Interessantissima la storia della Juventus e del Torino, sponsorizzate praticamente dalla stessa azienda. Vittorio Merloni, uno dei più illuminati imprenditori italiani decise di legare il marchio Ariston (sinonimo di famiglia) ai bianconeri e Indesit al più rampante (seppur meno vincente) Torino. Curioso il seguito della storia con l’azienda che, a metà degli anni 2000, cambierà nome da Merloni Elettrodomestici a Indesit sostituendo il marchio Ariston con il più internazionale Hotpoint. Eppure sono ancora convinto che nessuno dei tifosi di allora abbia dimenticato quel logo Ariston sulla maglia di Le Roy Platini per il quale fu costruito addirittura uno stadio, a Fabriano, sede del quartier generale Merloni, per permettergli una passerella in amichevole.
Non faccio fatica a ricordare abbinamenti di squadre volgarmente definite di seconda fascia: il mitico “Cocif” dell’Ascoli (che vendeva Cocif?), la Banca del Salento e il Banco di Pescopagano per Lecce e Foggia, Sud Leasing per il mio Bari. E ancora Dietalat per l’Avellino, Mita per il Como prima e in Genoa poi, Canon e Ricoh per il Verona, Crodino per la Fiorentina e Orogel per il Cesena. E il discorso può essere esteso all’estero. Chi non ricorda il mitico Commodore sulle casacche del Bayern? E sono sicuro che tutti sapranno di che squadra parlo se dico Candy. Fu De Laurentis, prima di legarsi all’ormai storico Acqua Lete, a cambiare lo stato delle cose. Occupandosi di cinema propose di sponsorizzare le maglie del suo Napoli con il nome di un film, cambiando le casacche a seconda della programmazione delle sale. In un panorama sempre meno romantico, una menzione d’obbligo va al Barcellona, che ha resistito alla tentazione da sponsor fino a 5 anni fa (poi arrivo l’Unicef e Mourinho con i suoi porquè), e ovviamente all’Athletic di Bilbao che cedette nel 2008 a Repsol, salvo poi fare marcia indietro. Mantenendo saldo invece l’altro principio: solo giocatori baschi (e navarri) in squadra, nessuno “straniero”.

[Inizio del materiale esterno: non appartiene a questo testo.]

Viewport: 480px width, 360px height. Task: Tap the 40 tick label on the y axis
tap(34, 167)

Quali strade percorreranno in futuro le nostre società? A quali marchi si legheranno? E l’iniziativa dell’Udinese rimarrà isolata o verrà in qualche modo ripresa da altre squadre? Non so se abbia ancora senso legarsi per molto tempo ad un marchio. In un’epoca dove tutto cambia in fretta, la percezione dei consumatori è mordi e fuggi e il linguaggio dei social e dei blog ha soppiantato quello della tv, è forse questo il modo migliore per far parlare di un brand. Ma siamo qui per discuterne.
A proposito: quale maglia e con quale sponsor avete conservato nel vostro cassetto? E quale nei vostri ricordi? Raccontatemelo.